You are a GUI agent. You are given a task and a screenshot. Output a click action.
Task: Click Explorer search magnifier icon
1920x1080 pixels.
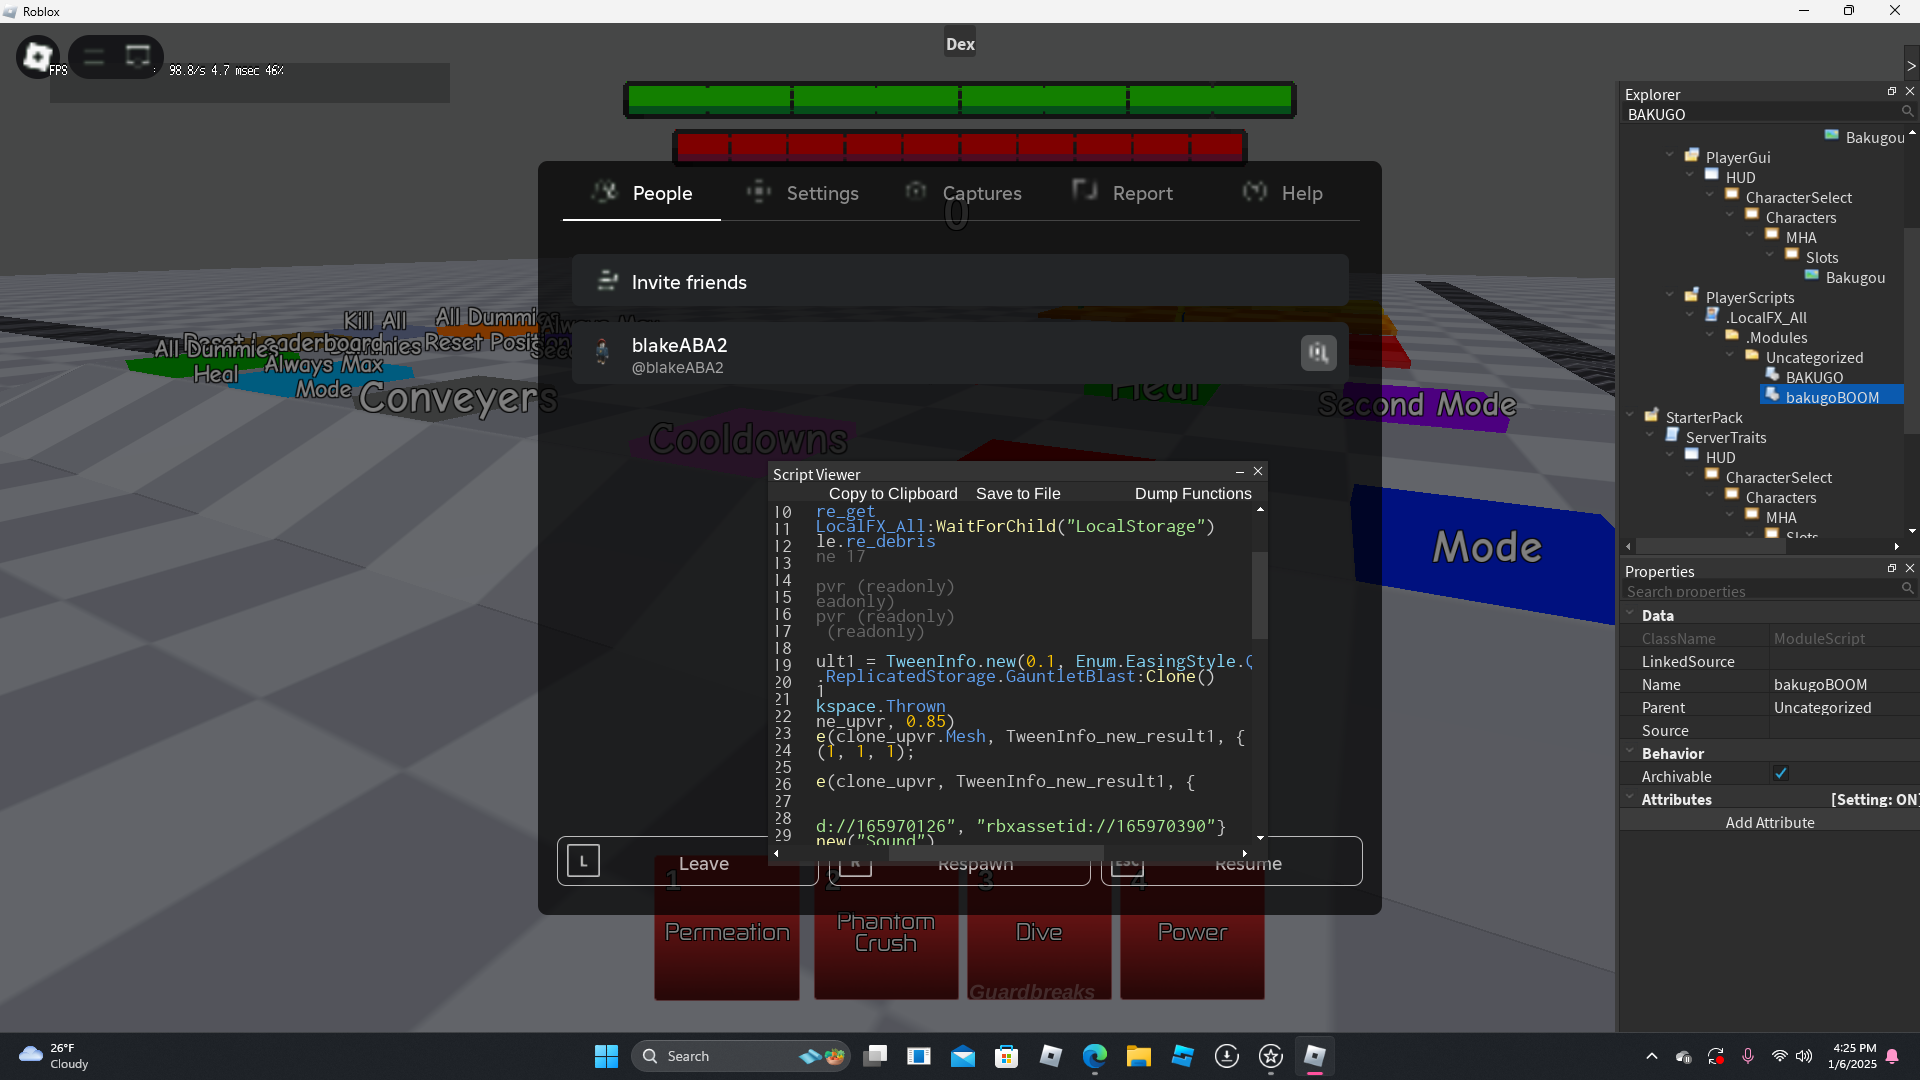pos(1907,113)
· · · · · · ·
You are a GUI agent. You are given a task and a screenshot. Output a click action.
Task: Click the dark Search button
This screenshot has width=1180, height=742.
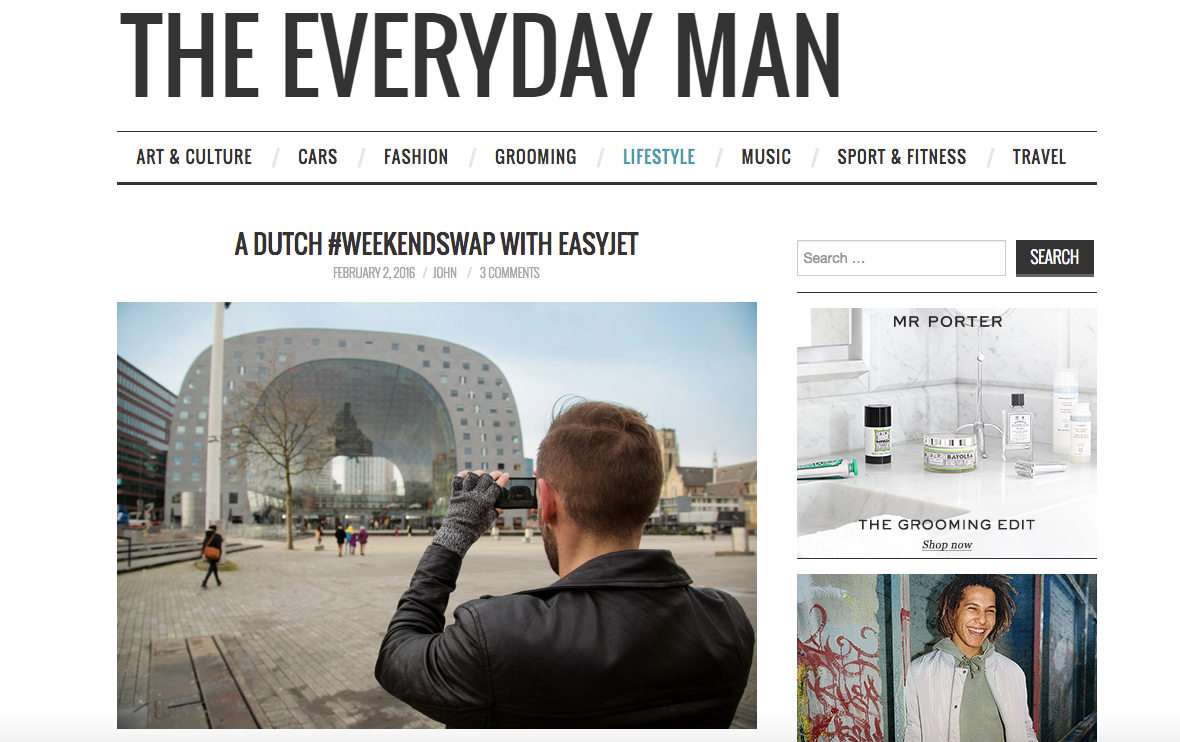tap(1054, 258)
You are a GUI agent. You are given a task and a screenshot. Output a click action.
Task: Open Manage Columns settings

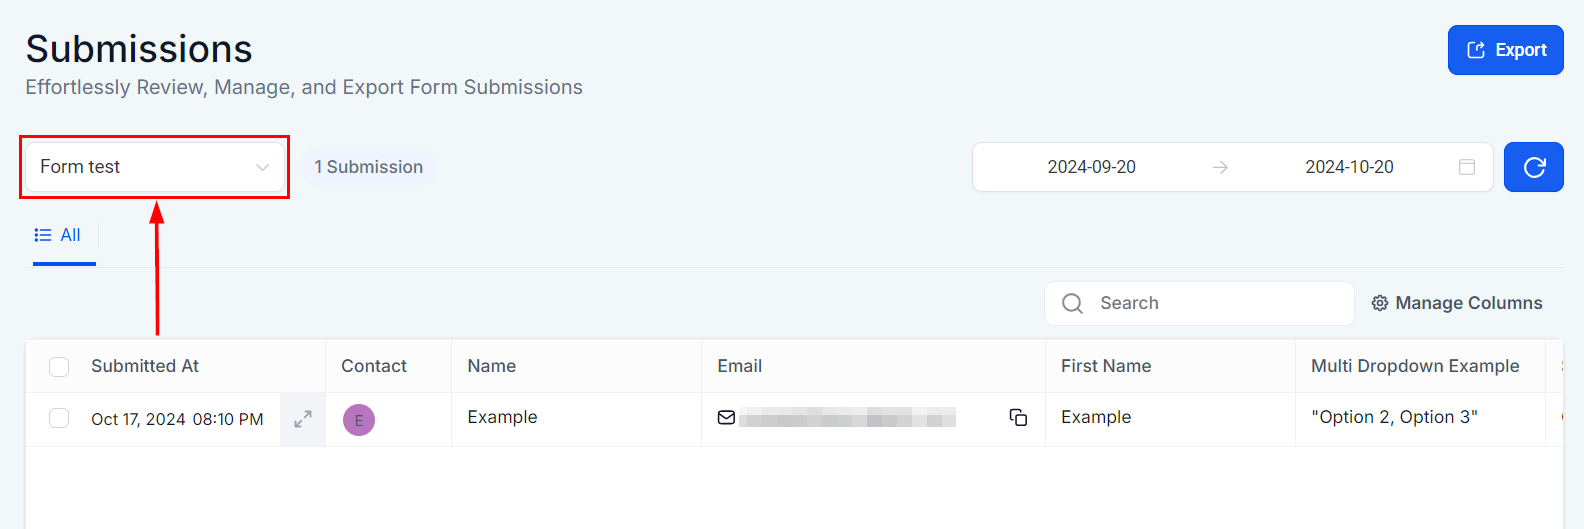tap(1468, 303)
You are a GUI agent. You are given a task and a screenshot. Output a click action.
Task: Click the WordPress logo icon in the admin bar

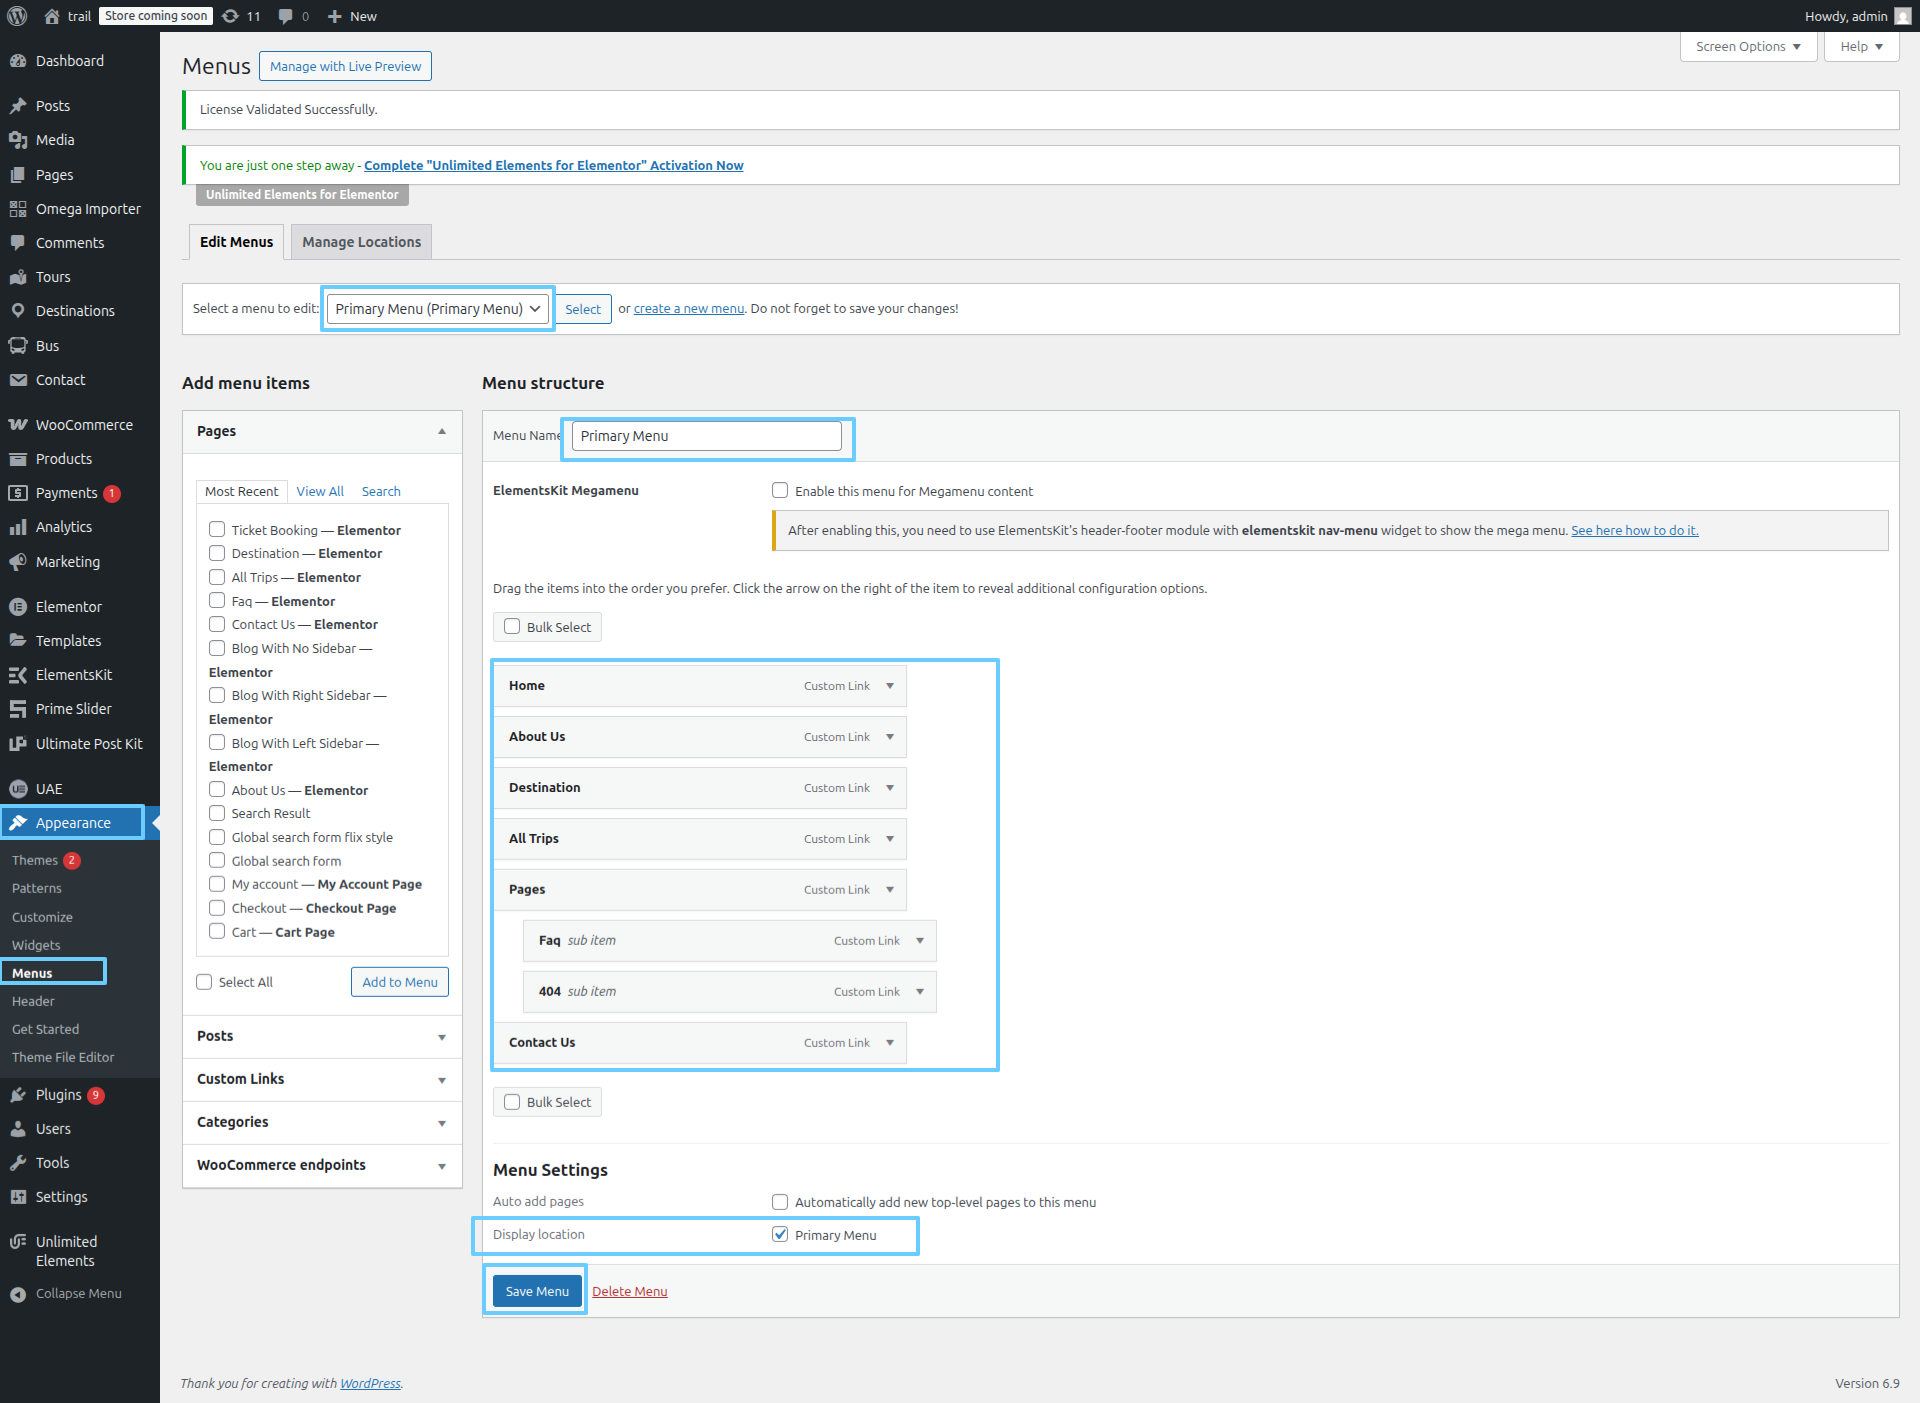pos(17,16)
· · · · · · ·
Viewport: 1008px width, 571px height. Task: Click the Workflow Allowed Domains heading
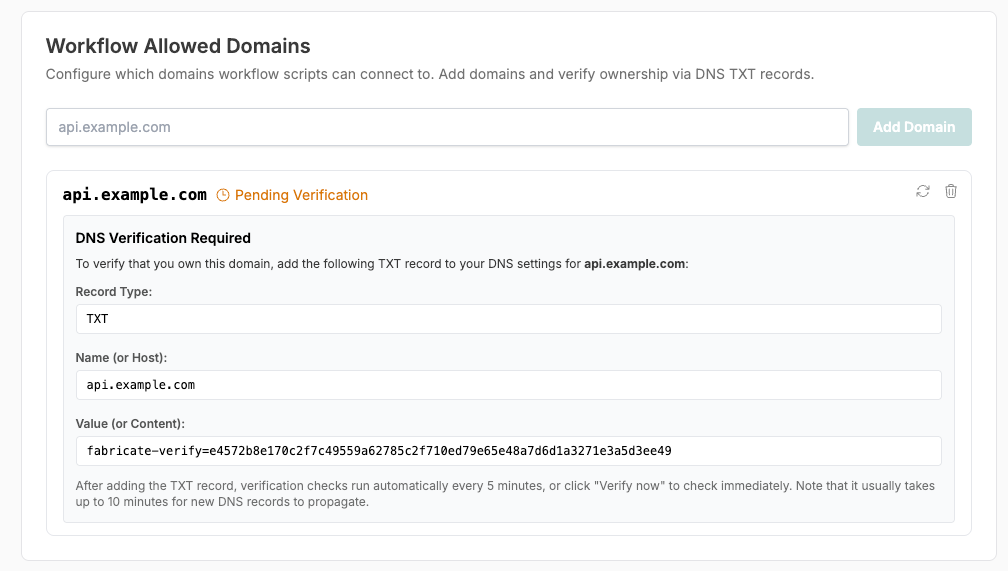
· · · · · · ·
What is being asked: List every line of the data above that contains the string "width", copying each such line in full. Matching is case-sensitive.

In response:
This screenshot has width=1180, height=742.
Viewport: 1008px width, 571px height. Task: Click the Workflow Allowed Domains heading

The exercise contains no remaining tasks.